# Weapon R or K&N



## traderj (Jul 27, 2010)

For a 2009 SE-R??

Thanks!!


----------



## oshytisjp (Apr 21, 2009)

K&N that shouldnt even be a question haha ... but yea man go with K&N filter ... lets air flow alot smoother that weapon R


----------



## traderj (Jul 27, 2010)

Thought so, just thought I would throw it out there.


----------



## KeyFob (Jul 28, 2010)

KN....................


----------



## SpecArnold (Jan 25, 2011)

*Reply*

I had Weapon R and K&N on my '08 Spec V. I really didn't notice a difference between the two. The Weapon R sounded beast though!  If you do decide to go with Weapon R, I'm selling mine.


----------



## Jeff (Oct 17, 2002)

You won't notice a difference between any aftermarket intake really. Tru dyno comparisons show little difference so your butt dyno definitely won't _feel_ a difference. lol

Of course, going from a choked up stock intake to anything aftermarket may net a small change in power...


----------



## SpecArnold (Jan 25, 2011)

Yeah, that's basically what I was saying.
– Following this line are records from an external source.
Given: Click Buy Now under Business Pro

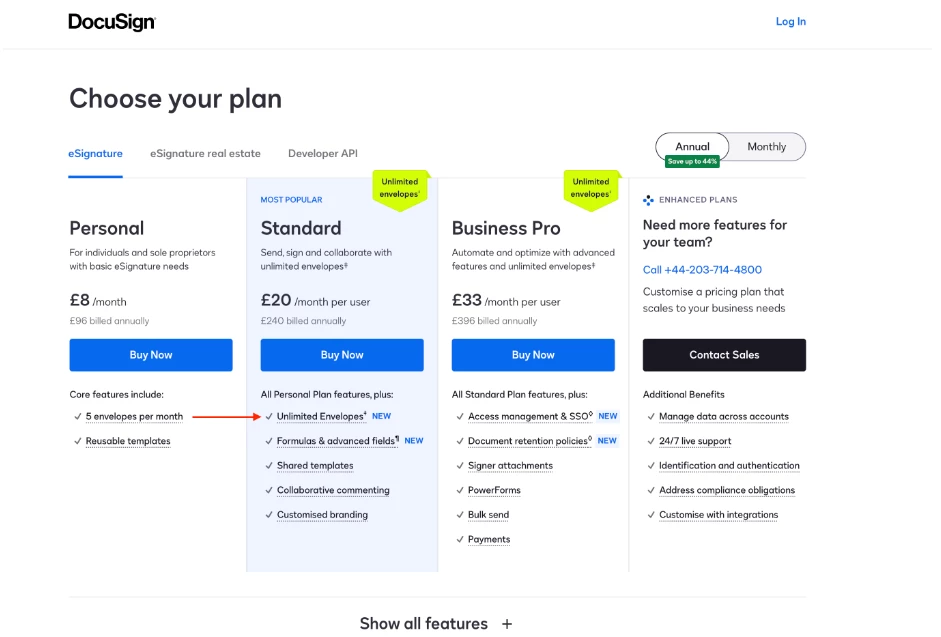Looking at the screenshot, I should tap(533, 355).
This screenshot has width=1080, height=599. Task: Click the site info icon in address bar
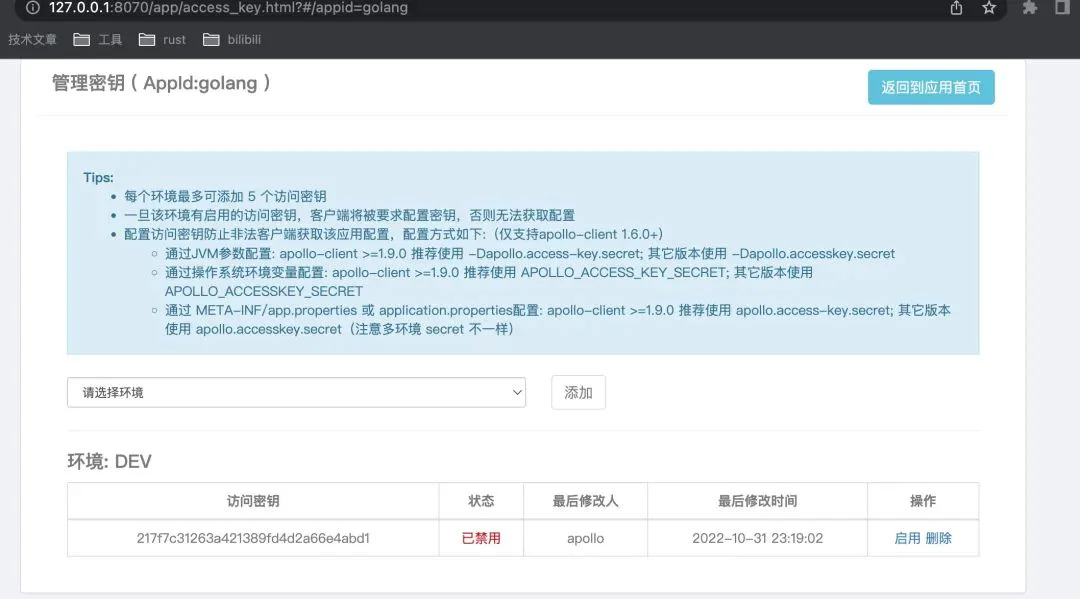(x=34, y=8)
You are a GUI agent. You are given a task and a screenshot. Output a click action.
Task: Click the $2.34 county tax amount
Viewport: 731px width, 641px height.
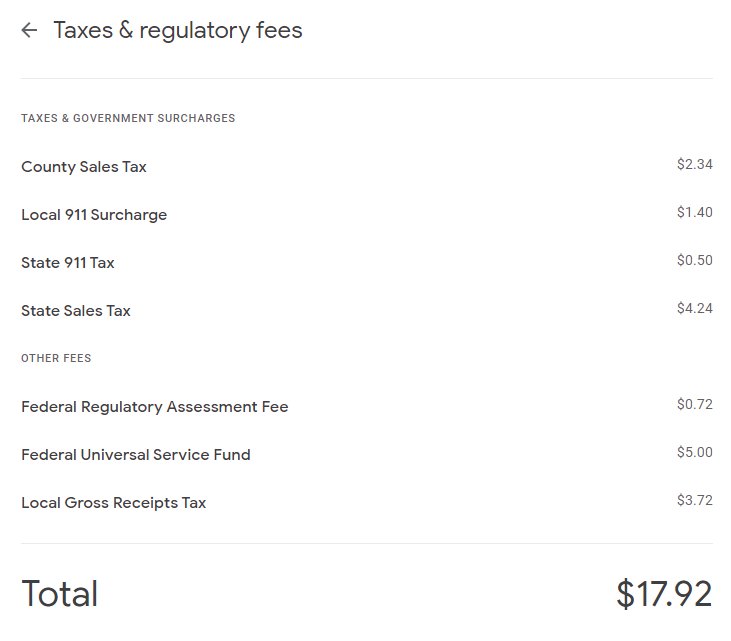(x=695, y=164)
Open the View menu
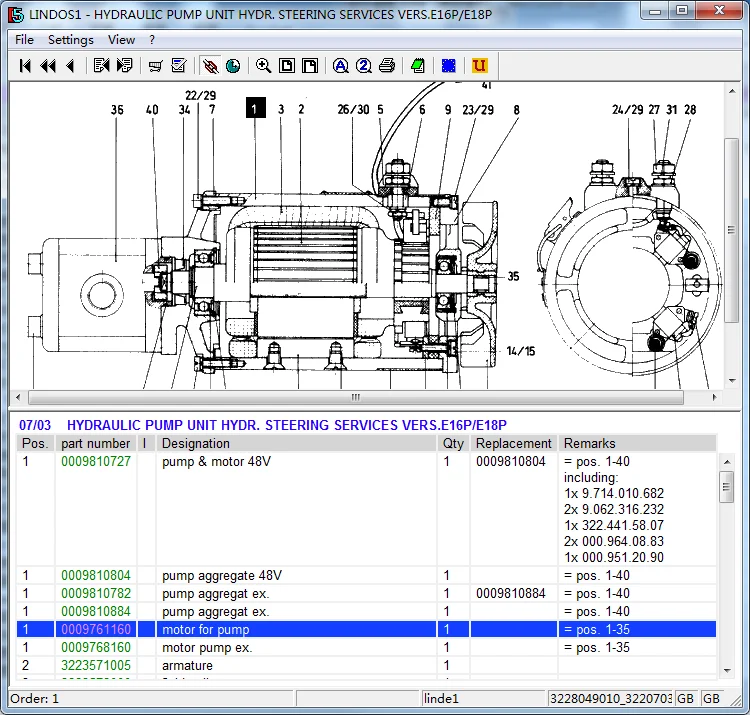 click(121, 40)
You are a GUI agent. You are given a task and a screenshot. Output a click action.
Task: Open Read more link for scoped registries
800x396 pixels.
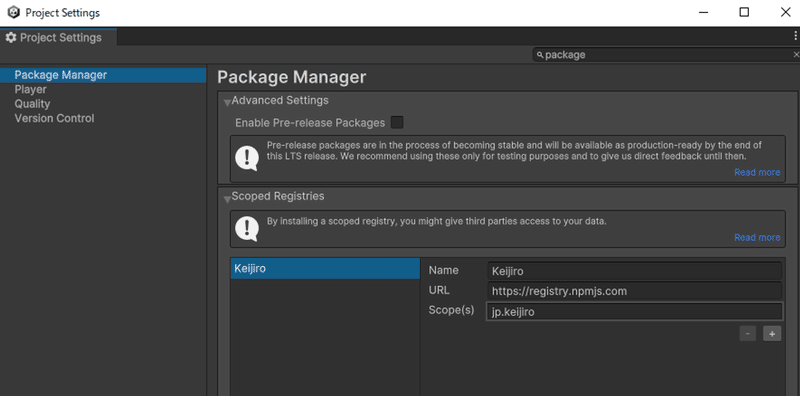click(x=757, y=237)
Lol. Though, the Weapon R definitely sounds better than K&N!


----------



## smj999smj (Jan 1, 2006)

Unfortunately, they also let a lot more dirt pass than a stock Nissan filter, so your engine and mass air sensor pay the price for that sound and minimal performance gain. Most oiled cloth filters like K&N only show any noticeable power gains at very high RPM, which most street drive vehicles hardly ever see.


----------



## Thrusty (Feb 3, 2013)

I bought the k&n typhoon for my 07 spec. Seems like it woke my car rite up. Love the sound of it as well. It whistles and once I hit 3k on the tach it gets loud and throughty! Yoy will be satisfied ! Was the 1st thing I did w mine.

Sent from my SCH-I800 using AutoGuide.Com Free App


----------



## smj999smj (Jan 1, 2006)

Hopefully he made his decision by now as the post is 2 years old!


----------